- Opening Delimiter -

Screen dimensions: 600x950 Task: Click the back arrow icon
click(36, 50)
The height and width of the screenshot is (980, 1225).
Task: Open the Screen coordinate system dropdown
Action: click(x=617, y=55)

- Closing Delimiter -

• **REQUIRED ACTION**
Transcribe the data above in full, keeping every word as it is.

• **THE ANSWER**
Screen dimensions: 600x950 Task: Click the back arrow icon
click(36, 50)
The height and width of the screenshot is (980, 1225).
Task: Open the Screen coordinate system dropdown
Action: click(x=617, y=55)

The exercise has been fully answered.